Tuesday, July 03, 2007

In the tripod marks of Michael Kenna



Onna, Okinawa, Japan.
(Mr. Kenna chose to face a different direction though.)

Comments:
I am visually drawn me to the lighter bags in the foreground and then the next set of bags just beyond. After that my eyes are pulled up into the very lght sky/clouds. The image is unsettleing for me and I think that I there are two strong competing areas. As much as I would like to take in the whole image, it is difficult.
 

First, thanks for the introduction to Kenna's work. The only work of his that seems connected to Okinawa that I could find was a seascape, so is that the sea behind you?

This is a very intriguing shot as it mainly hints at things - characteristic Japanese landscape, peasant activity in the fields - but then sets plastic bags as the main object that the eye settles on! Then the bags don't seem to be connected to what is growing in the field (looks like grass to me), the woman on the left seems to be sweeping with a broomstick and the vegetation is scrubby. But the path on the left would certainly attract me to seek the view the other side.

Despite all the incompleteness, the elusiveness of activity and the annoyingly small scale of the figures the picture still seems to draw quite strong brush strokes.
 
There was a link in the bracketed language under my photo that was not easy to spot. Over my shoulder it looked like this:

http://www.michaelkenna.net/html/japan02/l23.html
 
That was the one that I found!
 
A whole career could await somebody in the field of 'what it really looked like when MK took the photo'. I always feel when looking at his stuff that they reveal much but hide more.

When I first saw this photo I wondered whether Japan was such a clean place that they vacuum pack their sheep before letting them out to graze....it took a while for the real subject matter to sink in.

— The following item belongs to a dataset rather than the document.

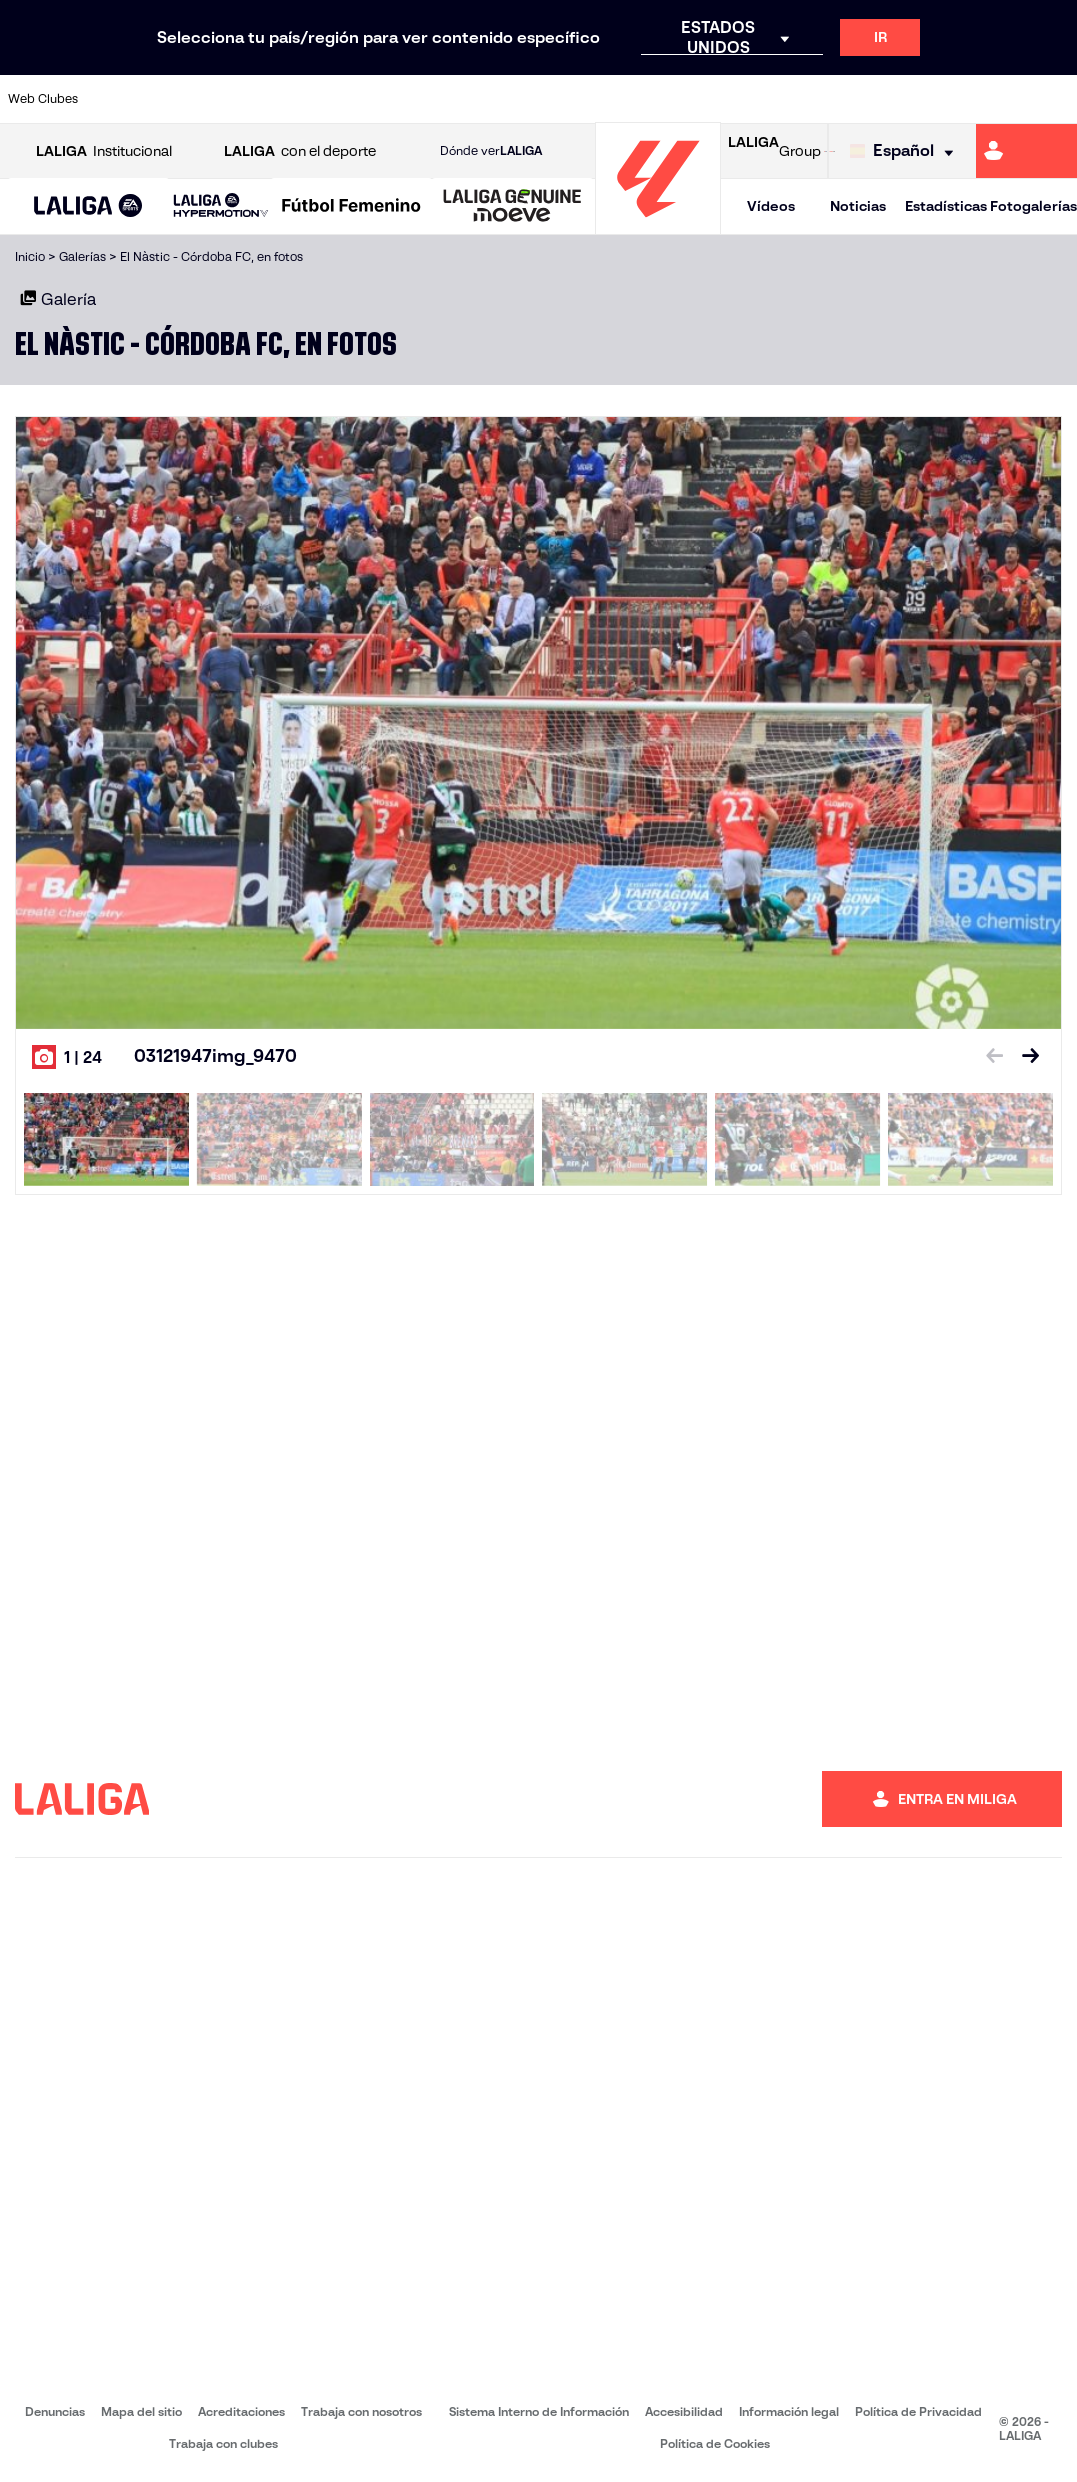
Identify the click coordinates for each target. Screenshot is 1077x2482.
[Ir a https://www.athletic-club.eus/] (113, 99)
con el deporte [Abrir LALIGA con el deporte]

I get the same feel of competing highlights that Doug mentioned.
 
Now Colin, your comment makes me feel like I am thick. I have come back to this picture several times and I fail to see the subject matter. OK, I see the plastic bags but... sorry, I don't see anything.
 
Stephane,

All I meant was that I had invented a subject that wasn't there. There are no shrink wrapped sheep.
 
An interesting idea -- to shoot the same place, but in another direction. I find myself wishing the foreground bags of whatever were not there. The figures are interesting, but it took me a bit of looking to find them and then to register what they were! Maybe that only says something about my deteriorating near vision, though!
 
Well, I had to look up Michael Kenna (interesting stuff). I'm not sure about this as it stands, but I think cropping off the top and bottom would really give you something. This would exaggerate the four parallel lines - bags, pickers, trees, sky.
 
I enjoyed exploring Michael Kenna's work although the quality of the web images was poor I would like to see some full size prints.

I am confused by the bags, shrink wrapped sheep, and the human interest which looks like they should be a part of the story is indistinct.
 
Rex,

Kenna's books are very high quality - some of the best that I've seen, in fact.

The original prints are quite small so you don't lose any sense of scale by seeing book reproductions.
 
Thanks for all the feedback. I'm with Stephane a little on this - no subject. But it does form part of an ongoing series of photographs in famous Japanese tourist photo-oportunity sites and then take the opposite shot. Started it in Nikko with a picture of the less famous bridge taken from the slightly more famous bridge.

From this shot the tourists arrive on the top left pathway walk around to look at the elephant rock formation then circle around and off again to the next site on the path to the right. This centre piece is plain grass and the ladies in the picture are picking out weeds...
 
This is a shot of the more famous bridge in Nikko taken from the less famous one. Will dig out the latter one from my archives and post.